What is retinal detachment?
Retinal detachment occurs when the two layers of the retina become separated from each other and from the wall of the eye. The retina detects light entering the eye and sends nerve signals to the brain about what the eye sees. If the retina detaches, it no longer works properly. This causes vision loss in the affected area of the retina. Vision loss from retinal detachment can range from very mild to severe and even to total blindness.
The most common type of detachment occurs when a tear or hole forms in the retina, allowing fluid from the middle of the eye to flow under the retina. This causes the layers of the retina to separate.
What causes retinal detachment?
Most retinal detachment begins when the vitreous gel, the thick fluid that fills the center of the eye, shrinks and separates from the retina. This is called posterior vitreous detachment (PVD), a common condition that is often harmless. Sometimes, though, PVD can tear the retina. At points where the vitreous gel is strongly attached to the retina, it can pull so hard on the retina—a process called traction—that it tears the retina. The tear allows fluid to collect under the retina and may cause the retina to detach.
An eye or head injury, nearsightedness (myopia), eye disease, and conditions such as diabetes can also lead to retinal detachment.
Retinal detachment can progress quickly. Because retinal detachment affects side (peripheral) vision first, you may not notice the vision loss right away. If not treated, detachment can spread to the center of the retina (macula) and damage central vision.
Retinal detachment requires urgent care. Without treatment, vision loss from retinal detachment can progress from minor to severe or total within a few hours or days.
Most cases of retinal detachment begin when the vitreous gel that fills the center of the eye shrinks and separates from the retina (called posterior vitreous detachment, or PVD). Symptoms of PVD include:
Floaters in your field of vision. Floaters are thick strands or clumps of solid vitreous gel that develop as the gel ages and breaks down. Floaters often appear as dark specks, globs, strings, or dots.

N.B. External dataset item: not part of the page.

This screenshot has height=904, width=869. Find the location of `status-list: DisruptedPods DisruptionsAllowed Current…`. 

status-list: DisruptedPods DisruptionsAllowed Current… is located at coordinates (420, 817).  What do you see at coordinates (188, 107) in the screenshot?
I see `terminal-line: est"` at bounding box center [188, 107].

Flashes of light or sparks when you move your eyes or head. These are easier to see against a dark background. The brief flashes occur when the vitreous gel tugs on the retina (vitreous traction).
Only surgery can repair retinal detachment. It is usually successful and, in many cases, restores good vision.
The most common methods of repairing a retinal detachment are:
- Scleral buckling surgery. Your eye doctor (ophthalmologist) places a piece of silicone sponge, rubber, or semi-hard plastic on the outer layer of your eye and sews it in place. This relieves traction on the retina, preventing tears from getting worse, and holds the layers of the retina together.
- Pneumatic retinopexy. Your eye doctor injects a gas bubble into your eye. The bubble floats to the detached area and presses lightly against the tear, closing the tear and flattening the retina so that no fluid can build up under it. Your doctor then uses a freezing probe (cryopexy) or laser beam (photocoagulation) to seal the tear in the retina.
- Vitrectomy, or the removal of the vitreous gel from the eye. Vitrectomy gives the eye doctor better access to the retina to repair holes and close very large tears.
The most common methods of repairing a retinal tear are:
- Laser photocoagulation. Your eye doctor uses an intense beam of light that travels through the eye to make tiny burns around the tear in the retina. The burns form scar tissue, which seals the tear.
- Cryopexy (freezing). Your eye doctor uses a probe to freeze and seal the retina around the tear.
There is no medication to treat retinal detachment.